Toufic Farroukh
Toufic Farroukh | |
---|---|
Nationality | Lebanese |
Toufic Farroukh (Arabic: توفيق فرّوخ) is a Lebanese Jazz composer, working in France.
Overview
Toufic Farroukh is a saxophone player and composer of jazz with a middle-eastern flavour[1] stemming from his bi-cultural roots in Lebanon and France.
His brother, a saxophone player, guided him in learning to play the instrument and taught him the basics. He was an amateur who instilled in Toufic the love of professionalism. They had discovered the saxophone in the Boy Scouts. The instrument was strange to their environment; unconventional, and used only for certain occasions.
Farroukh moved from Beirut to Paris, where he studied music in the conservatory and in the Advanced College of Music, saxophone was his principal instrument. He did not study jazz and its roots at all, nor played jazz on the saxophone.

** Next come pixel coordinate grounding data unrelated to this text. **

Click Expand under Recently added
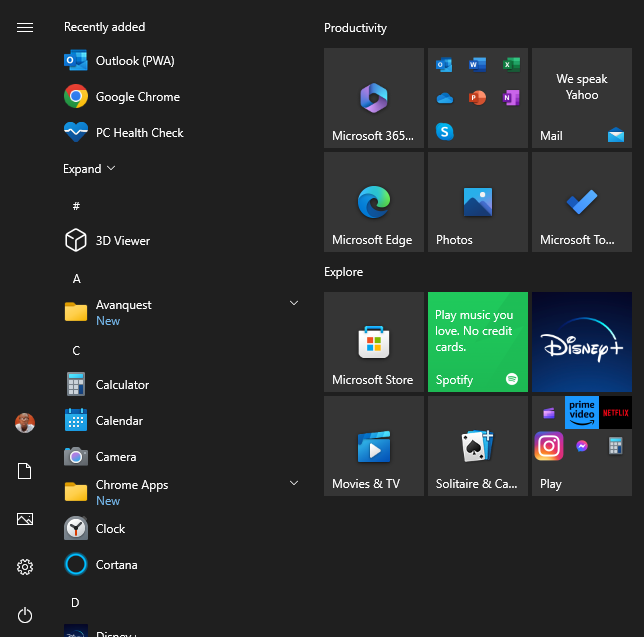Image resolution: width=644 pixels, height=637 pixels. (x=89, y=169)
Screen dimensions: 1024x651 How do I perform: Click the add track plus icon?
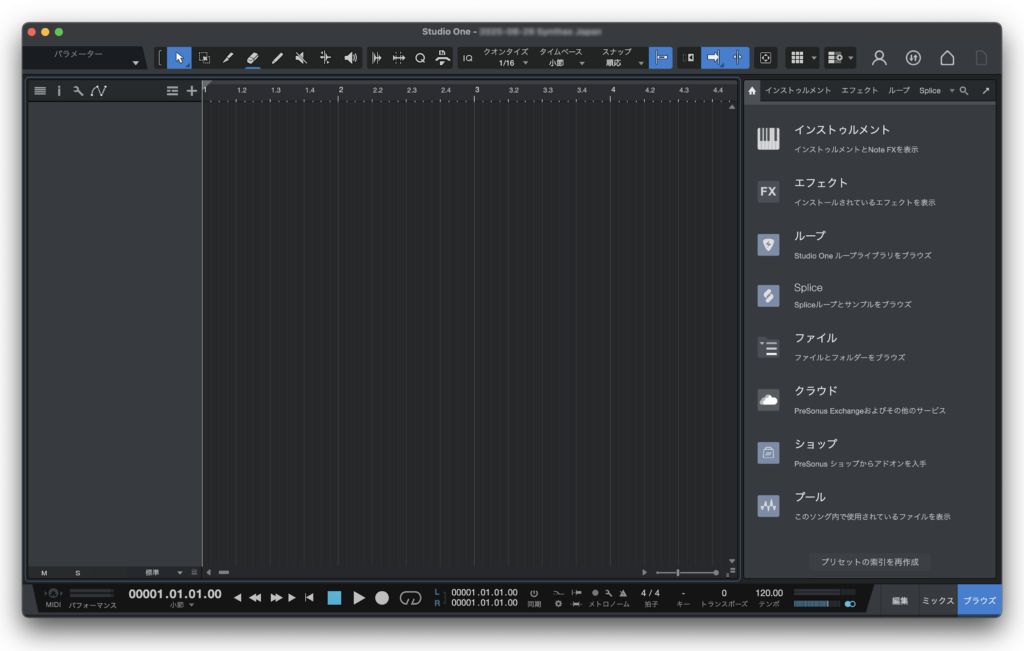pos(192,91)
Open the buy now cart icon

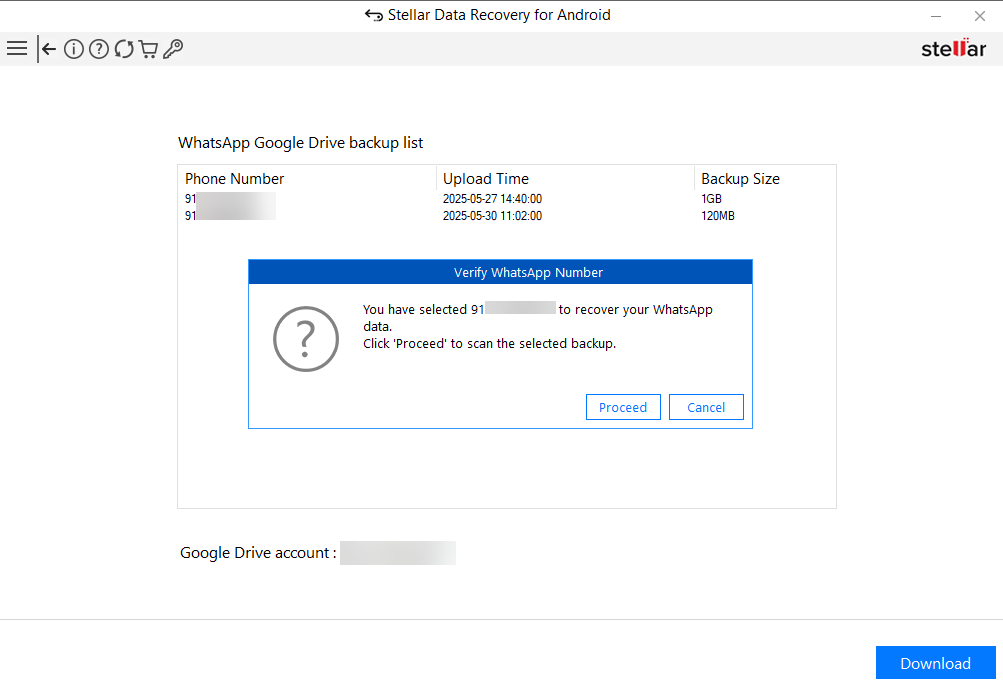[x=148, y=49]
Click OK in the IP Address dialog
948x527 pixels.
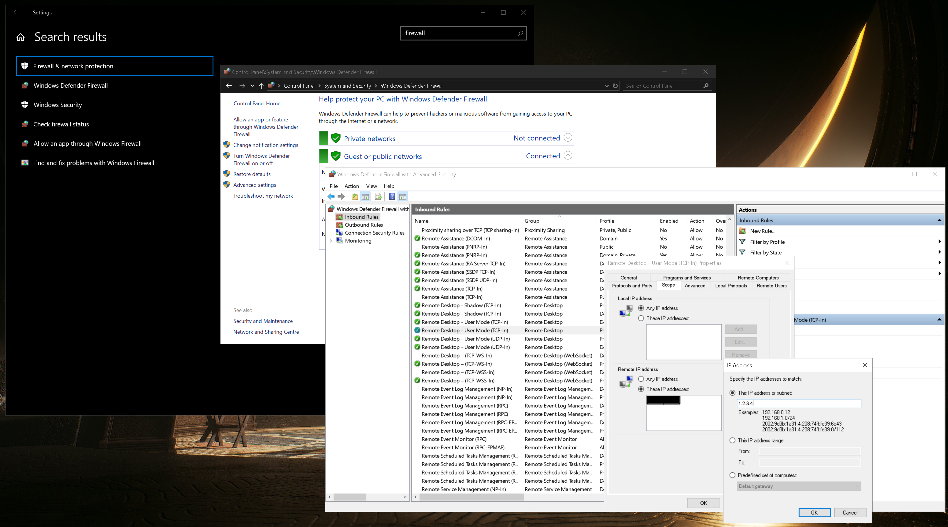coord(814,511)
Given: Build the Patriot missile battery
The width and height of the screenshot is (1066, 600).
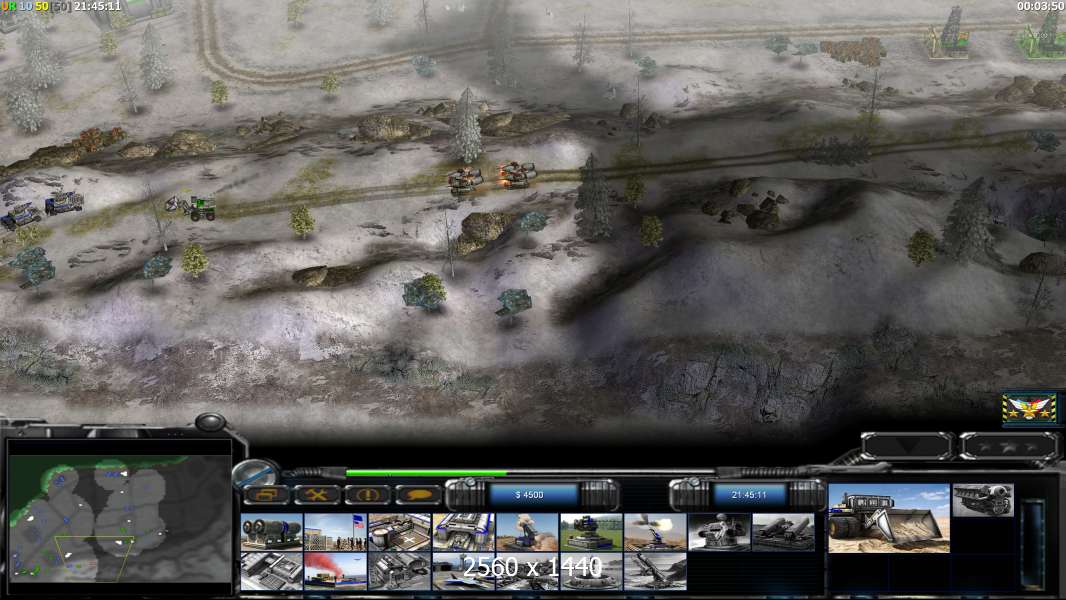Looking at the screenshot, I should [x=591, y=532].
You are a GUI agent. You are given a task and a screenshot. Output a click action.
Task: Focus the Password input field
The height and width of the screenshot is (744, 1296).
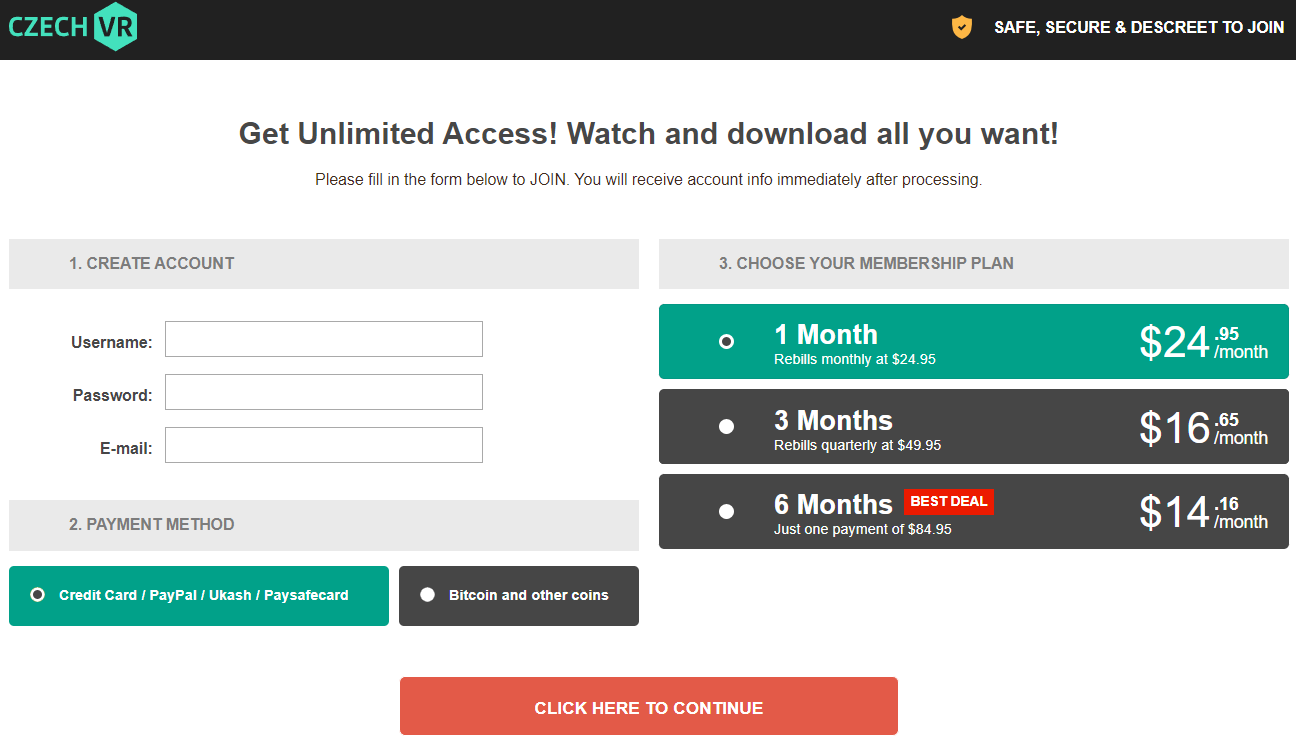point(323,392)
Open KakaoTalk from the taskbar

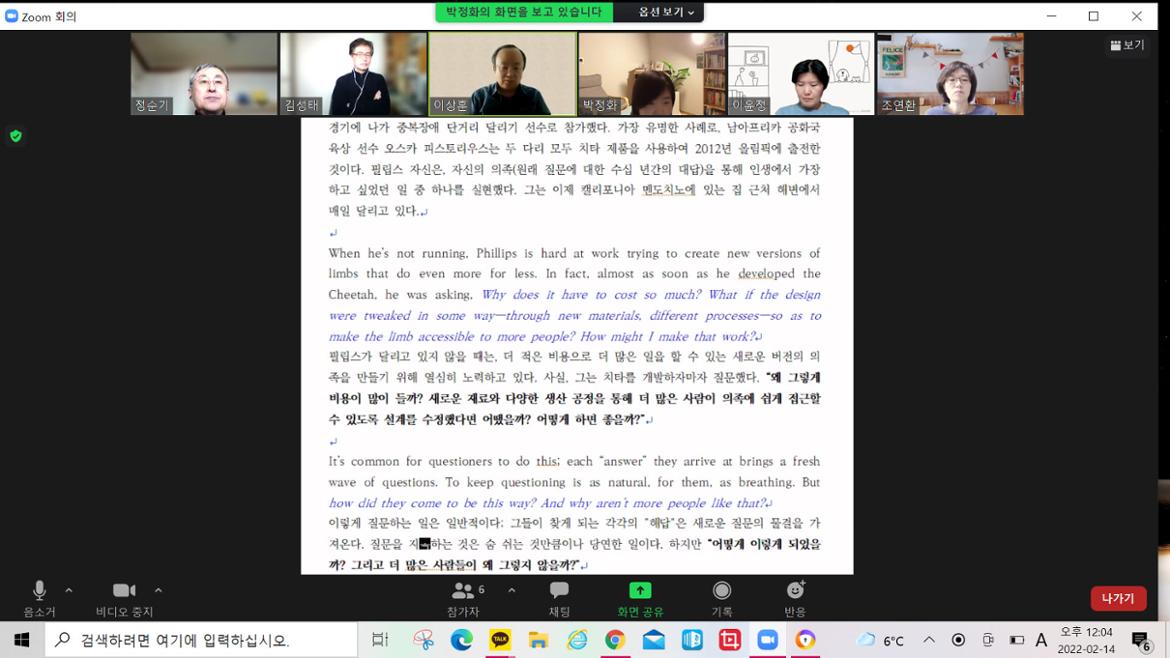coord(500,640)
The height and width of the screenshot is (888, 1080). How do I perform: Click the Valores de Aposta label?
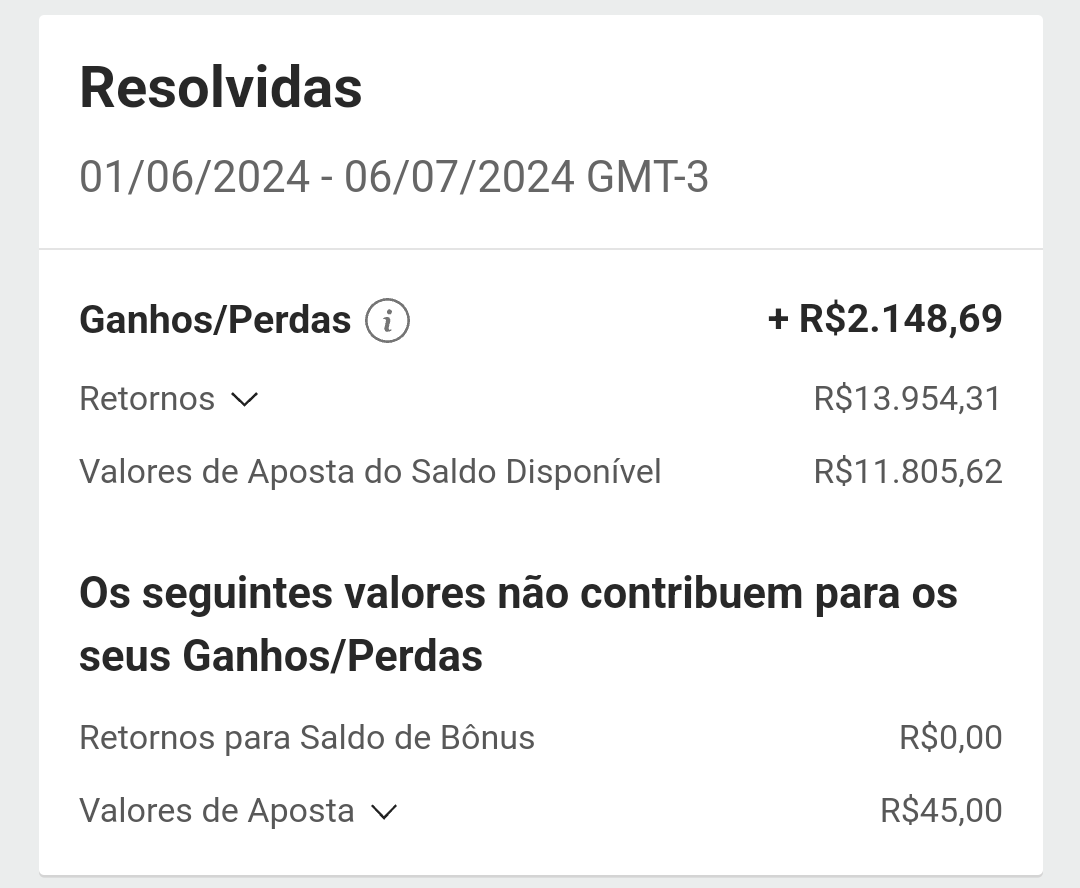click(217, 811)
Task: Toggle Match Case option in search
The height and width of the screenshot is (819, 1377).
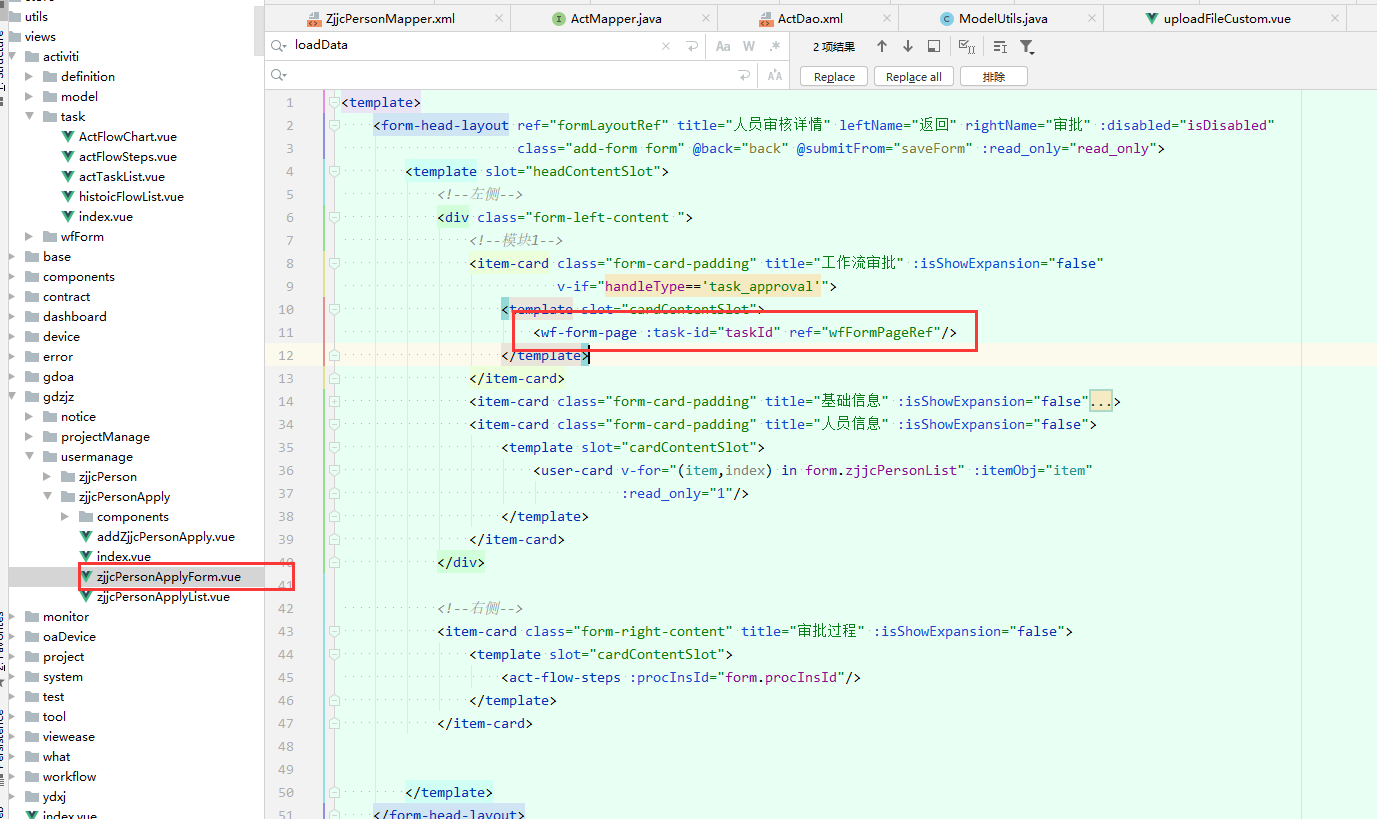Action: click(x=723, y=46)
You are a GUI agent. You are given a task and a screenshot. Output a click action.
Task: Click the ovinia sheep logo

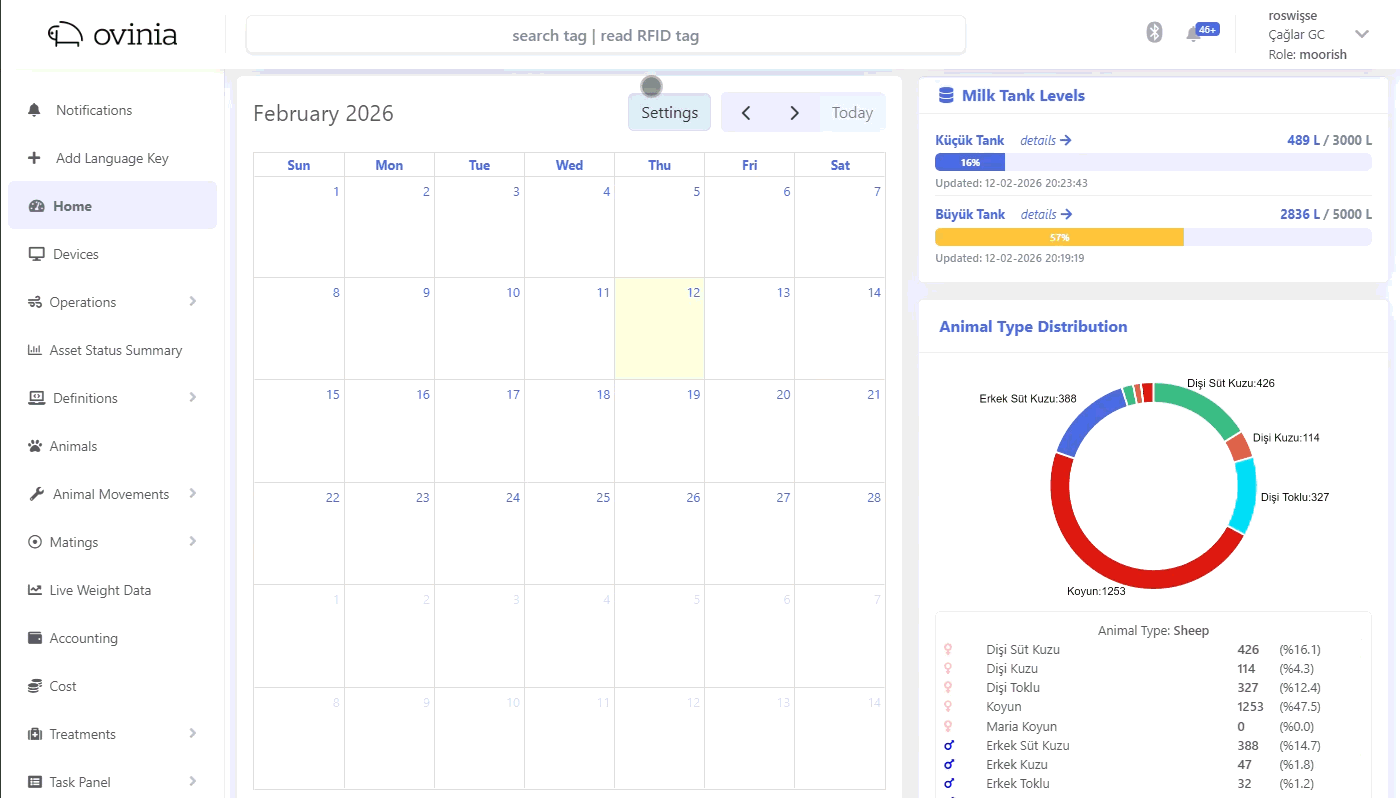coord(68,35)
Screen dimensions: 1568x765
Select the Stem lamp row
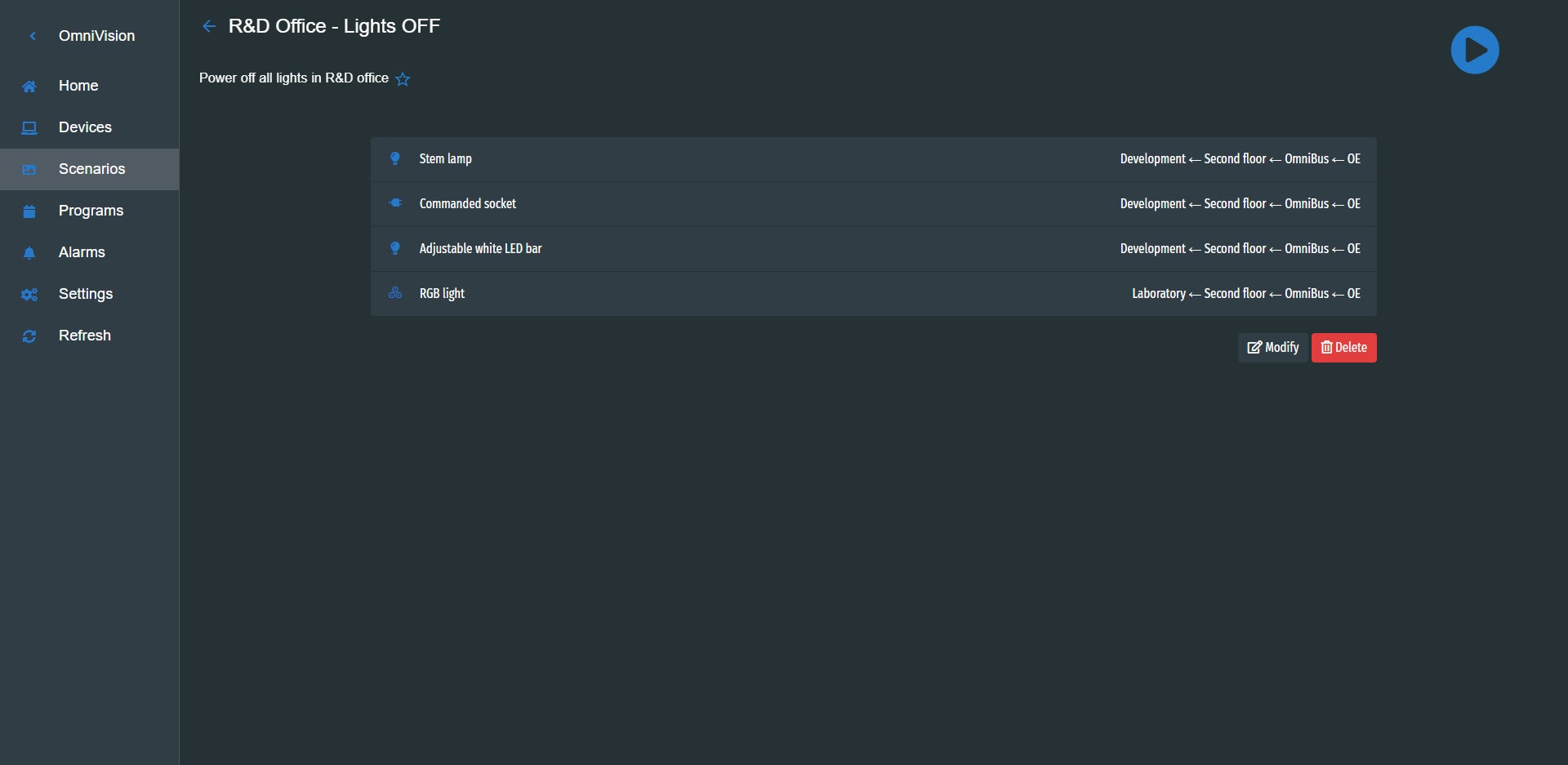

His first album Ali on Broadway (1994), received good press from the specialist magazines, but only touched the French public in small measure. In his second album Little Secrets (1998), the flavour and colour of the Orient make their appearance here and there, in amongst the jazz motifs.
Albums
- Ali on Broadway (1994)
- Little Secrets (1998)
- Drab Zeen (2002)
- Ali on Broadway / The other Mix (2004)
- Tootya (2007)
- Cinema Beyrouth (2011)
- "Little Secrets / the acoustic Mix" (2013)
Original soundtracks
- A ladder to Damascus (2013)
- un homme d'honneur (2011)
- Falafel (2006)
- Women Beyond Borders (2004)
- Terra incognita (2002)
- Tabaki (2001)
- Phantom Beirut (1998) ... aka Beyrouth fantôme (France)
- Ana El Awan (1994)
References
- ↑ Nickson, Chris. "Tootya: Review". Allmusic. Retrieved 18 June 2011.